EXERCISE: All lines of the listing that contain "height" should be shown in full.

SOURCE RECORDS:
::::

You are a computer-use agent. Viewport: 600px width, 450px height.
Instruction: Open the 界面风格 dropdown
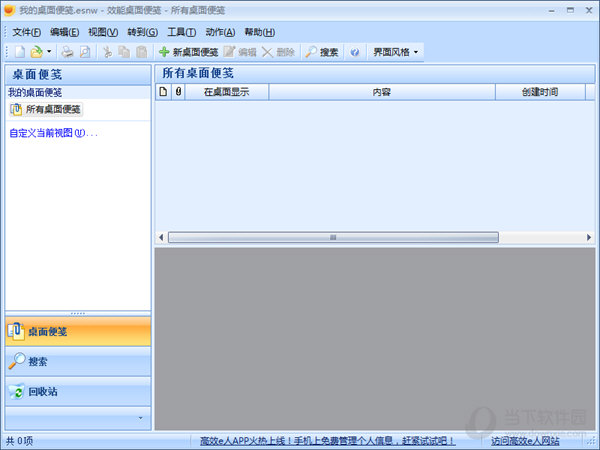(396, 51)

::::

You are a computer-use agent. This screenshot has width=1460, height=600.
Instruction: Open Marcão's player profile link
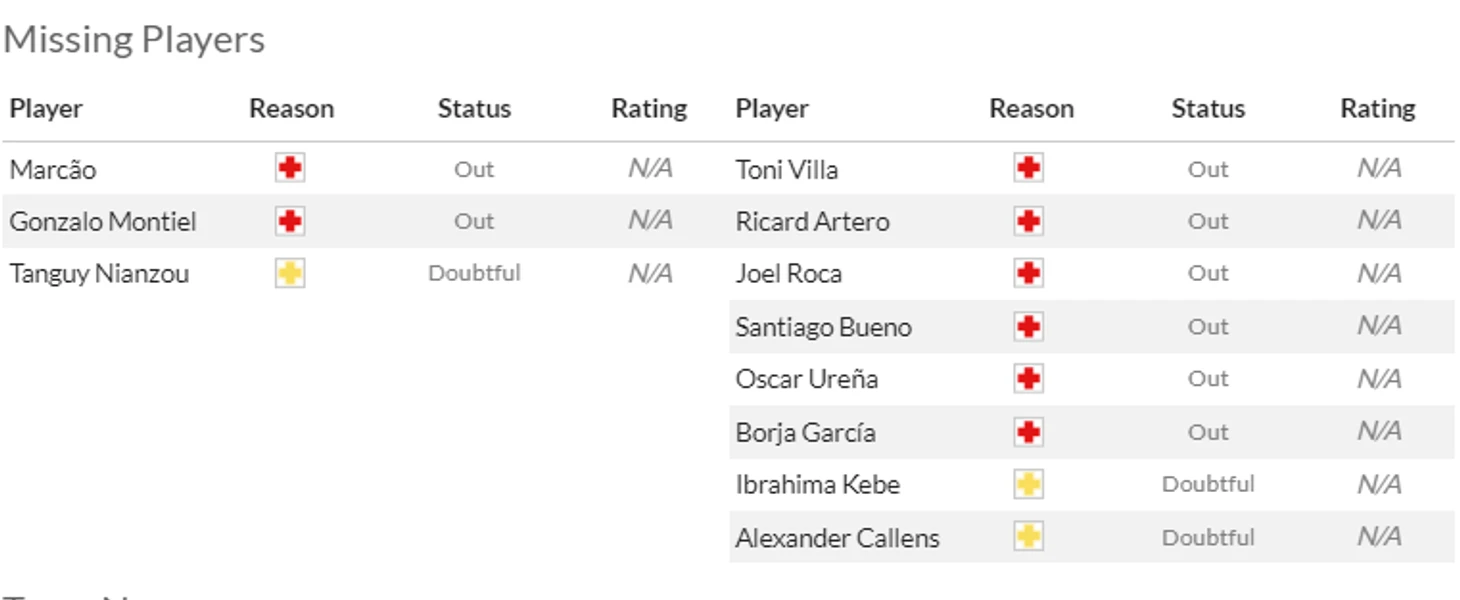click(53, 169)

::::

SOLUTION BELOW:
You are a computer-use agent. Viewport: 600px width, 450px height.
You are a computer-use agent. This screenshot has width=1460, height=600.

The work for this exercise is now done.